Alteration of Liver Peroxisomal and Mitochondrial Functionality in the NZO Mouse Model of Metabolic Syndrome.

PURPOSE

Metabolic syndrome (MetS) consists of five risk factors: elevated blood pressure and fasting glucose, visceral obesity, dyslipidemia, and hypercholesterinemia. The physiological impact of lipid metabolism indicated as visceral obesity and hepatic lipid accumulation on MetS is still under debate. One major cause of disturbed lipid metabolism might be dysfunction of cellular organelles controlling energy homeostasis, i.e., mitochondria and peroxisomes.

EXPERIMENTAL DESIGN

The New Zealand Obese (NZO) mouse model exhibits a polygenic syndrome of obesity, insulin resistance, triglyceridemia, and hypercholesterolemia that resembles human metabolic syndrome. We applied a multi-omics approach combining lipidomics with liver transcriptomics and top-down MS based organelle proteomics (2D-DIGE) of highly enriched mitochondria and peroxisomes in male mice, to investigate molecular mechanisms related to the impact of lipid metabolism in the pathophysiology of the metabolic syndrome.

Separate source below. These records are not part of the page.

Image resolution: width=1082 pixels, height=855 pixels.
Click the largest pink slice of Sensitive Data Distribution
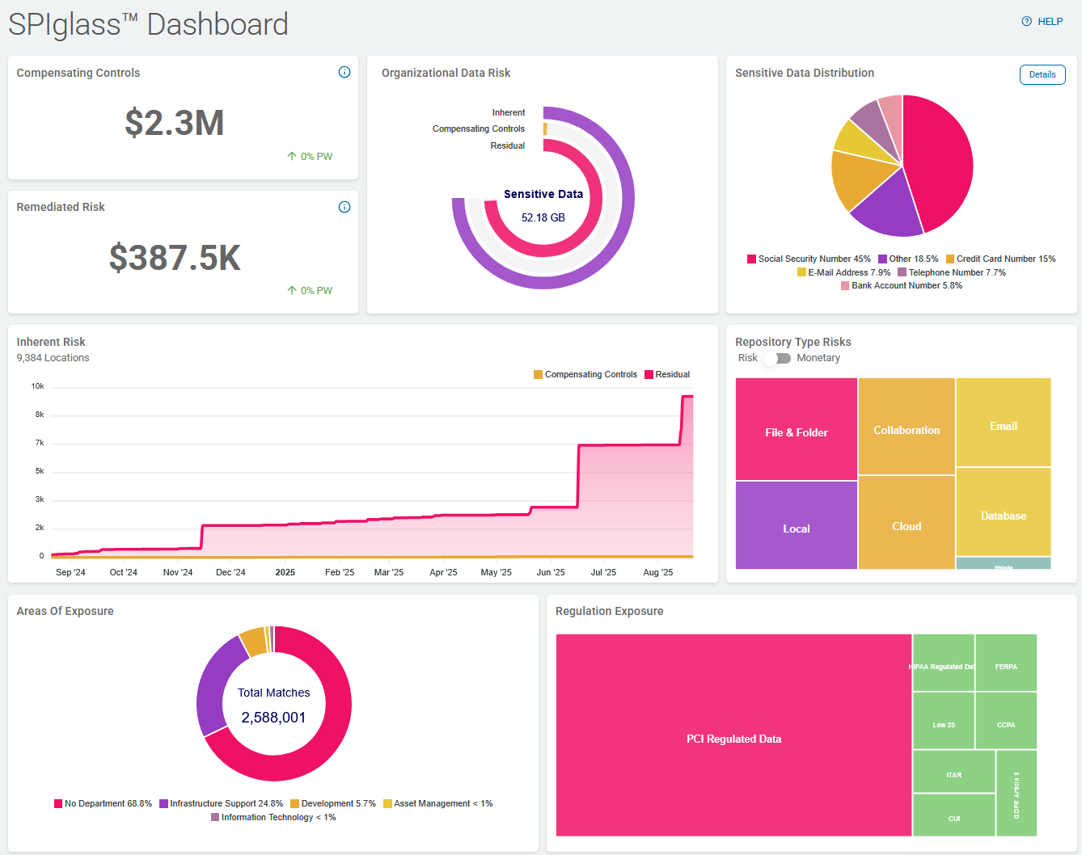(x=938, y=154)

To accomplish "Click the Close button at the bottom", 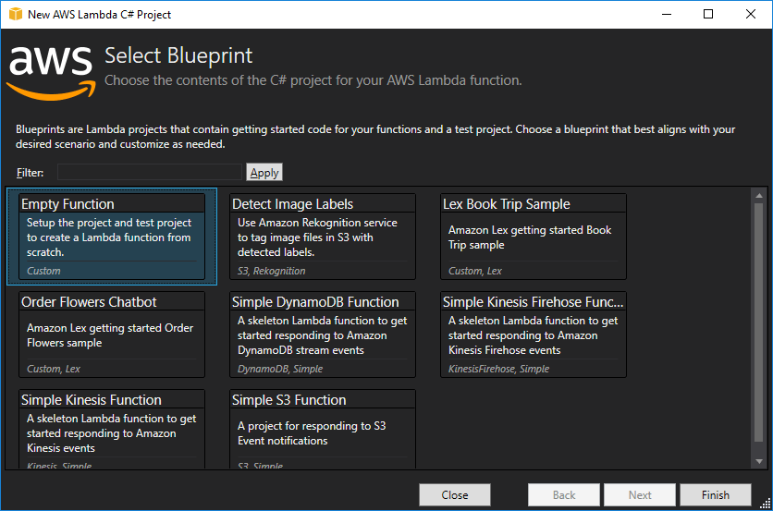I will point(454,495).
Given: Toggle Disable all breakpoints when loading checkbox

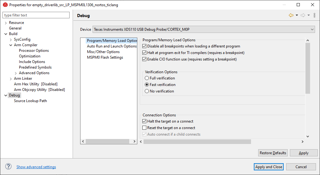Looking at the screenshot, I should coord(144,46).
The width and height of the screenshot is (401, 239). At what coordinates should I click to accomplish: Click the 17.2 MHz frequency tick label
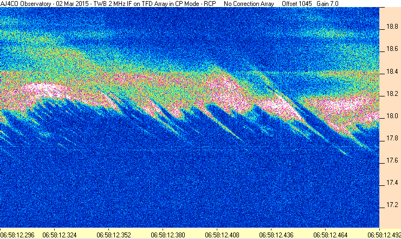tap(392, 205)
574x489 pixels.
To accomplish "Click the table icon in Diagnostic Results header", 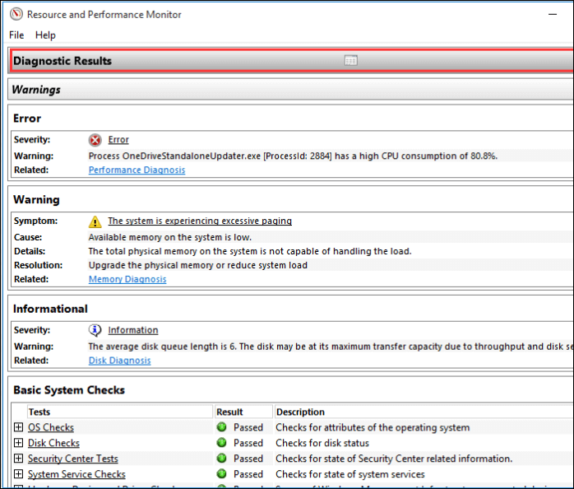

CONCLUSIONS AND CLINICAL RELEVANCE

Proteome analyses of liver organelles indicate differences in fatty acid and cholesterol metabolism, mainly influenced by PG-C1α/PPARα and other nuclear receptor mediated pathways. These results are in accordance with altered serum lipid profiles and elevated organelle functionality. These data emphasize that metabolic syndrome is accompanied with increased mitochondria and peroxisomal activity to cope with dyslipidemia and hypercholesterinemia driven hepatic lipid overflow in developing a fatty liver.